S'il fallait qualifier en peu de mot la commune de Caluire-et-Cuire, nous dirions qu'elle est coquette et indépendante.

Coquette parce qu'elle offre une image souriante et fleurie et qu'elle a su passer avec succès de l'état d'un bourg rural à celui d'une commune ancrée dans son époque, tout en gardant une qualité de vie indéniable.

Indépendante, car elle a résisté à l'urbanisation effrénée au XXème siècle. Elle n'est pas devenue une banlieue à l'accroissement incontrôlé comme sa situation géographique, au nord de la métropole, pouvait le laisser craindre.

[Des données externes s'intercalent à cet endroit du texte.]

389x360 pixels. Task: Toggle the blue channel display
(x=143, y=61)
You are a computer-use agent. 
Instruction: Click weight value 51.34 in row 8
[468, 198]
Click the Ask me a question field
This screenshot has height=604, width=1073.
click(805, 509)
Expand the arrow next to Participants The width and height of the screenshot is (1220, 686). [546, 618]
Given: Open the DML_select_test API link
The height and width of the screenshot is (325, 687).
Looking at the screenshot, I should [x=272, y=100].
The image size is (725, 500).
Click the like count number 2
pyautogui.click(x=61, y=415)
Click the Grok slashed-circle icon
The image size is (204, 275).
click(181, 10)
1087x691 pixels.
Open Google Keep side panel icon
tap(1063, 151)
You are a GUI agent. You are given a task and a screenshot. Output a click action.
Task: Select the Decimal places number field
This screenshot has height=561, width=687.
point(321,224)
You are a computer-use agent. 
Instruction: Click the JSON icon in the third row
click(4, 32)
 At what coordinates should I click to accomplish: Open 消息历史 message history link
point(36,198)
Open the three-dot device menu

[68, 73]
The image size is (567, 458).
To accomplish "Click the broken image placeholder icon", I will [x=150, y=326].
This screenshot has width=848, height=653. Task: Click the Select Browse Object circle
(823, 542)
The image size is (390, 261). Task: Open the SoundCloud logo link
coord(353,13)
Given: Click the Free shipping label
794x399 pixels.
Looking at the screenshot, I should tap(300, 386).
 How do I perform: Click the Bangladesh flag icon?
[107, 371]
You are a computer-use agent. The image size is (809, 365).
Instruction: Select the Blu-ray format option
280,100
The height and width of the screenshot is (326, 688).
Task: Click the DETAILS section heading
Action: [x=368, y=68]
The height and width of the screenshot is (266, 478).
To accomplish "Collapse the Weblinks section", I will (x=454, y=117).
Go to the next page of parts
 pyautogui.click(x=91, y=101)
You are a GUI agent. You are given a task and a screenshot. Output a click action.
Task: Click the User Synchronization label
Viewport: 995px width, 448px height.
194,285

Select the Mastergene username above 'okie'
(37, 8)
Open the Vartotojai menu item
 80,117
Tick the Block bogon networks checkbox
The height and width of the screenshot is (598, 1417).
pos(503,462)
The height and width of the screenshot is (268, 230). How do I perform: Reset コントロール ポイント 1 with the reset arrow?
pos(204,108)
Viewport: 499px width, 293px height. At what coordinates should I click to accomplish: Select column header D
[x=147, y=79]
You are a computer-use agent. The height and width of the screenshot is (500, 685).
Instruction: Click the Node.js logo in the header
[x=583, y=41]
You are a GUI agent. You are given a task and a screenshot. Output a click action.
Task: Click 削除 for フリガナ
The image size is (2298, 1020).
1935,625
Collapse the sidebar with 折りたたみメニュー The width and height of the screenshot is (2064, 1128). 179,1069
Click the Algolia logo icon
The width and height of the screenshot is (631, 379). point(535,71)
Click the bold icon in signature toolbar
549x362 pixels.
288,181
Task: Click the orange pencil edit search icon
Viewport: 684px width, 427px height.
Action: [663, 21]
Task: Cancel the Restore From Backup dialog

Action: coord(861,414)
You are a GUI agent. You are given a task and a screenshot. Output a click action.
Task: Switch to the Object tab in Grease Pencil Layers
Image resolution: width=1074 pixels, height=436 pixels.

Prenant en compte sa géographie accidentée, un plateau dominant les Monts d'Or et la plaine de l'Isère et des flancs escarpés, elle a fédéré les différents quartiers de son territoire tout en leur laissant leurs caractéristiques propres.

Ainsi les habitants de Crépieux, comme ceux de Montessuy ou, du Bois de la Caille peuvent à la fois revendiquer leurs spécificités, leur histoire particulière et leur appartenance à la commune, puisque le centre historique perdure avec son hôtel de ville, son église, ses impasses et petites rues propices au développement de la convivialité.

La diversité de cette commune permet des choix de résidences au plus près de ses désirs sans pour autant se sentir "délocalisé". Si le passé rural de la commune a permis l'implantation de grandes surfaces, le commerce de proximité n'en a pas pour autant été rayé de la carte et l'on peut encore avoir "son" boulanger, "son" boucher, "son" marchand de journaux, trouver un service, une école à portée de pas, privilèges que la commune entend bien conserver.

Témoin d'une page de l'Histoire de la France avec l'arrestation de Jean Moulin, Caluire sait que son nom est lié à ce drame. Elle en assume les conséquences en honorant plus que tout autre, le grand Résistant. Elle est consciente d'être dépositaire des valeurs qu'il défendait.